I have a backup which in file explorer is roughly 160GB.

If I run

select sum((size*8)/1024) From sys.database_files where type=0

I get a result of 169493, fine.

When I try to restore this database to another server (the old DBA set up a job which restores the database automatically each morning from the latest backup, then runs DBCC CHECKDB on it) it fails. If i try RESTORE VERIFYONLY it turns out I need 288GB in order for this to work. Why? The backup is not compressed.


  • 4
    SQL Server need to create the database files with same size as they has when the backup was produced. I'm not clear on where that SELECT were ran. Also, I assume you mean RESTORE FILELISTONLY and note RESTORE VERIFYONLY? Just trying to understand... In short, are you saying that the size of the files do not match, between sys.database_files on the originating server and RESTORE FILELISTONLY? Oct 16, 2019 at 14:35
  • Are you sure it isn't compressed? Can you check. And see if it's set globally. Here's another way. The query you ran is at the DB level for rows only... there's no way for us to know for certain this is correct.
    – S3S
    Oct 16, 2019 at 14:40
  • 2
    I think @TiborKaraszi is on the correct track, check the the source database on the server where it is backed up at and see what the size of the data and log files is. There is probably a bunch of unused space allocated. Oct 16, 2019 at 14:44
  • 1
    Adding to @TiborKaraszi See this answer
    – S3S
    Oct 16, 2019 at 14:55

1 Answer 1


From your question, it sounds like the restore has been working daily, for some time. As of today it suddenly stopped working.

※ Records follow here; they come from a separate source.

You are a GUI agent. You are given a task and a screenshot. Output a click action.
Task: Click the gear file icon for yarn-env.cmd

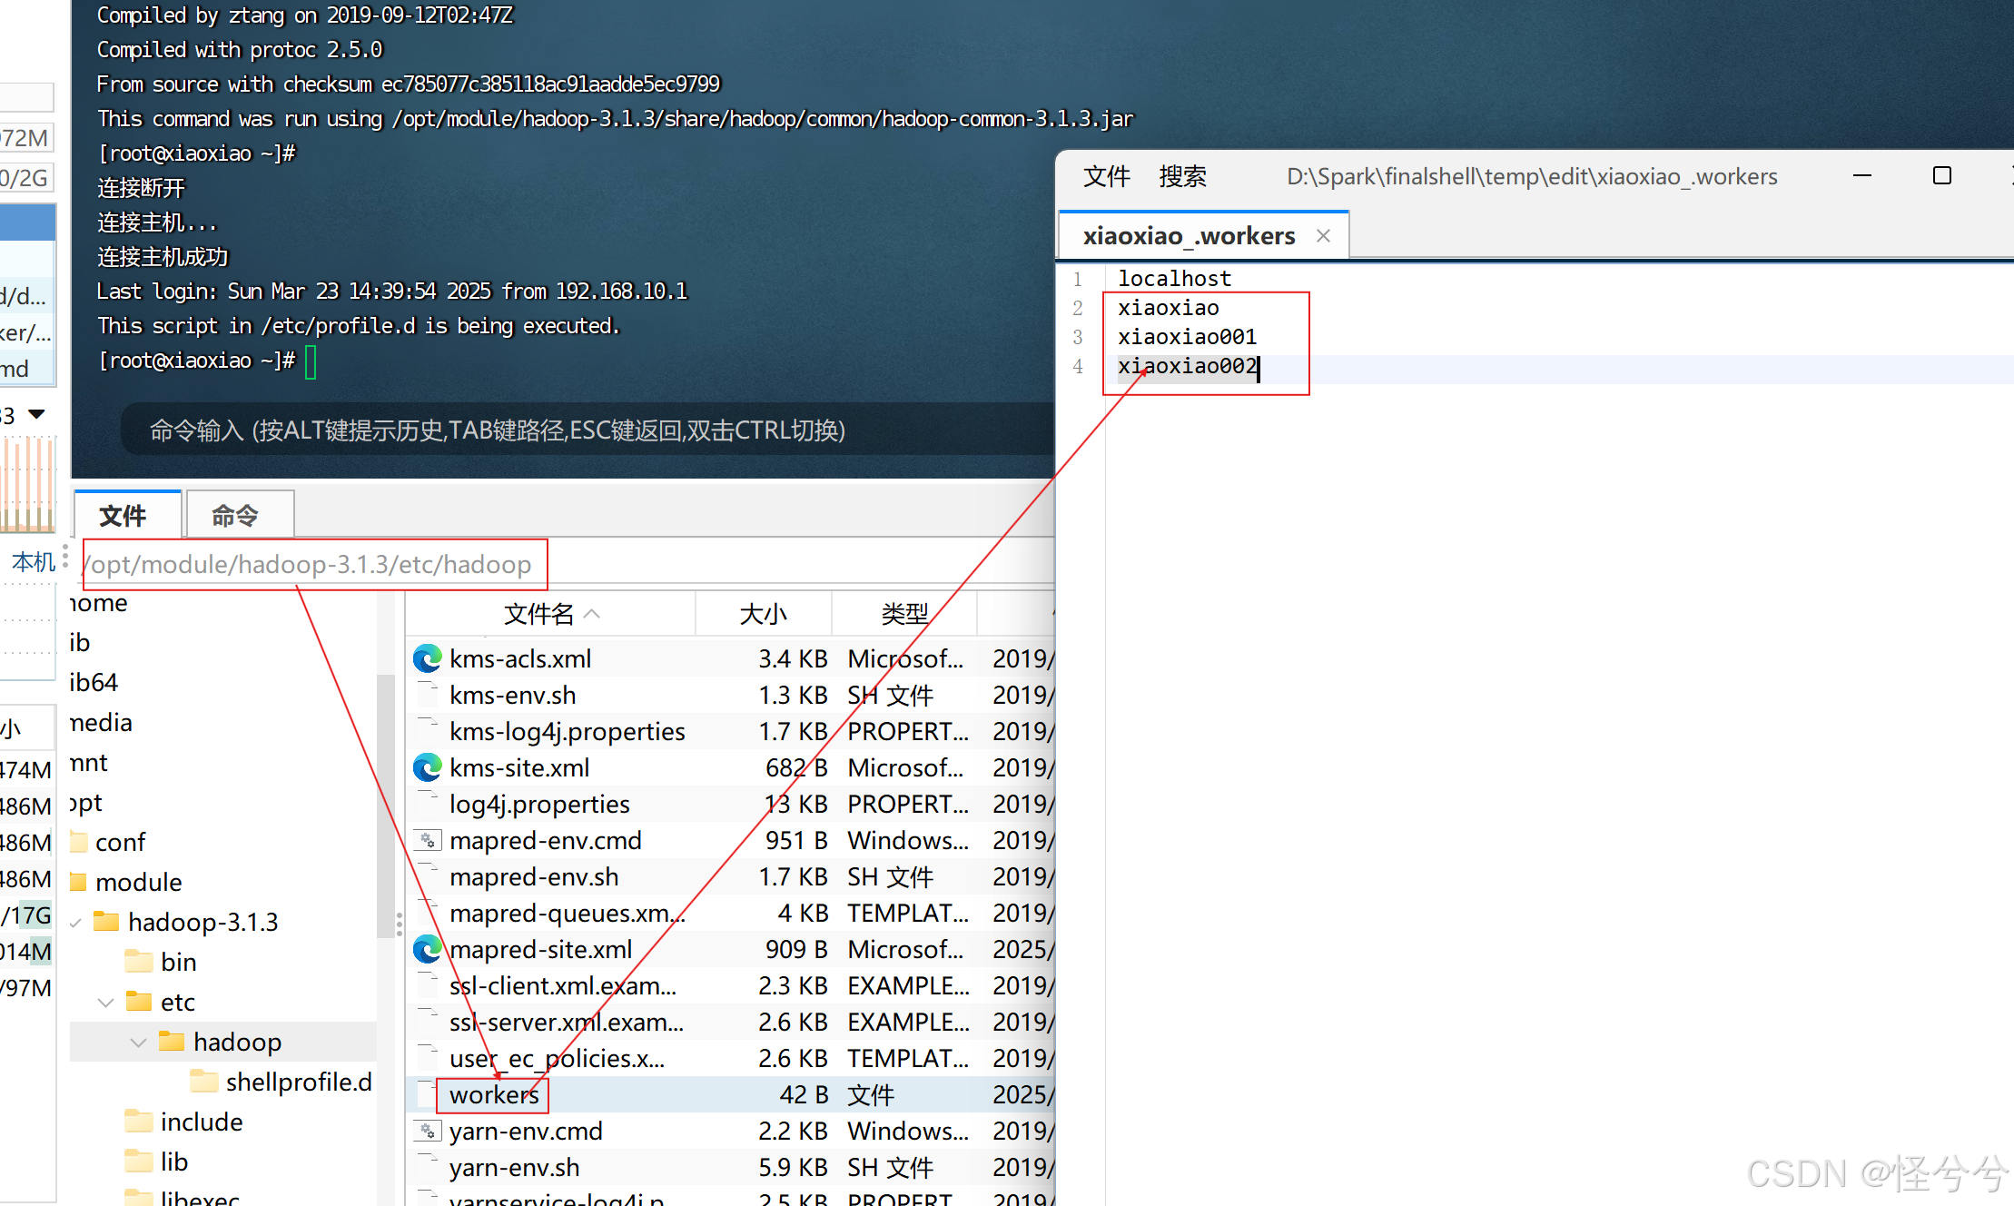click(427, 1131)
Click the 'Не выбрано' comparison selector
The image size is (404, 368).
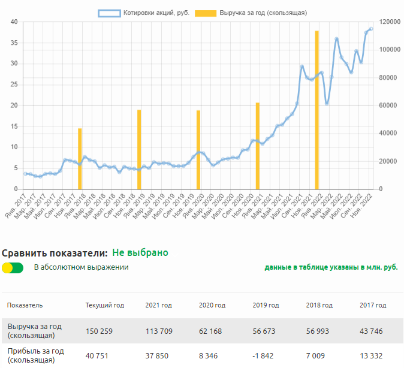coord(140,253)
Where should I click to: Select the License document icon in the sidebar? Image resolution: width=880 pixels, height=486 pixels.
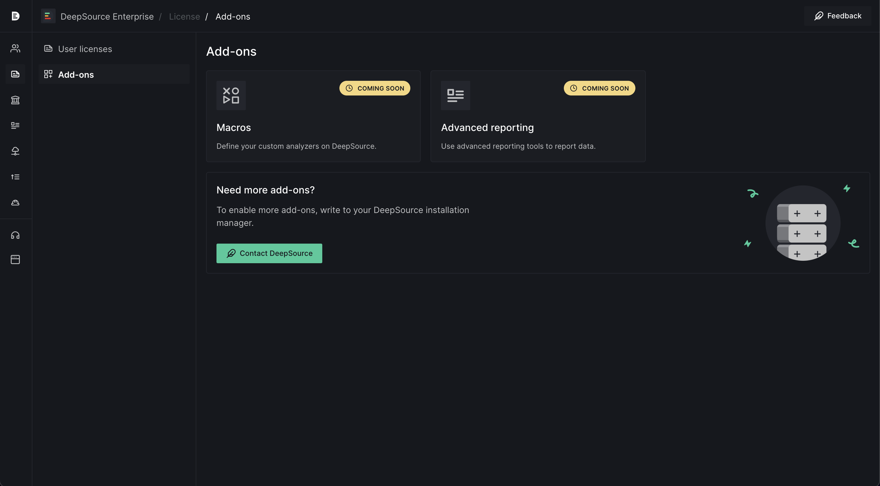click(15, 74)
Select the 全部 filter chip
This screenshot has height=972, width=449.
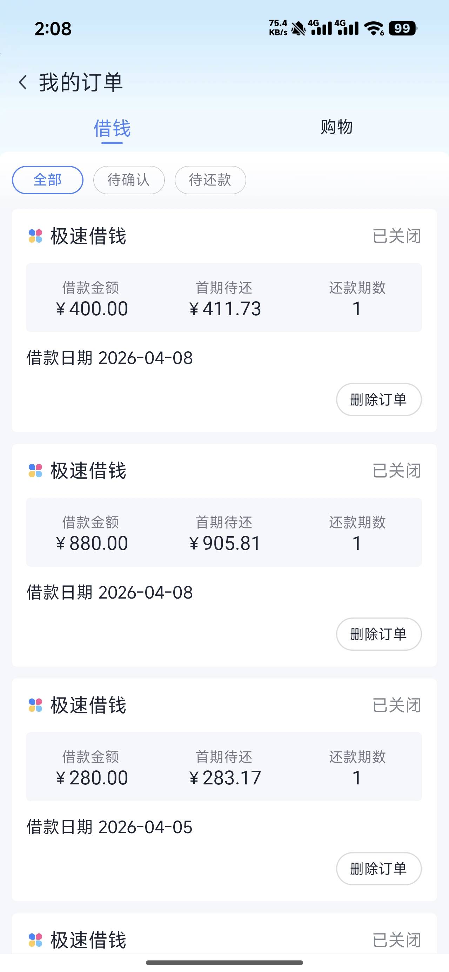coord(48,180)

Yesterday it restored fine with a restored size of around 160GB today it needs 288GB to restore.

One of two things probably happened (or a combination of both)

  1. The data files (mdf.ndf.) grew a bunch either from lots of new data coming in, or from someone increasing the file size.

  2. The log files grew a bunch, probably because of an auto grow when someone ran a big ugly query.

You will need to look at the source database to find out what is bigger than it was yesterday. Then you will need to figure out why it grew. Then you will need to make a decision with the business on if the source should be shrunk back down, or if the secondary server needs to have more space added to it.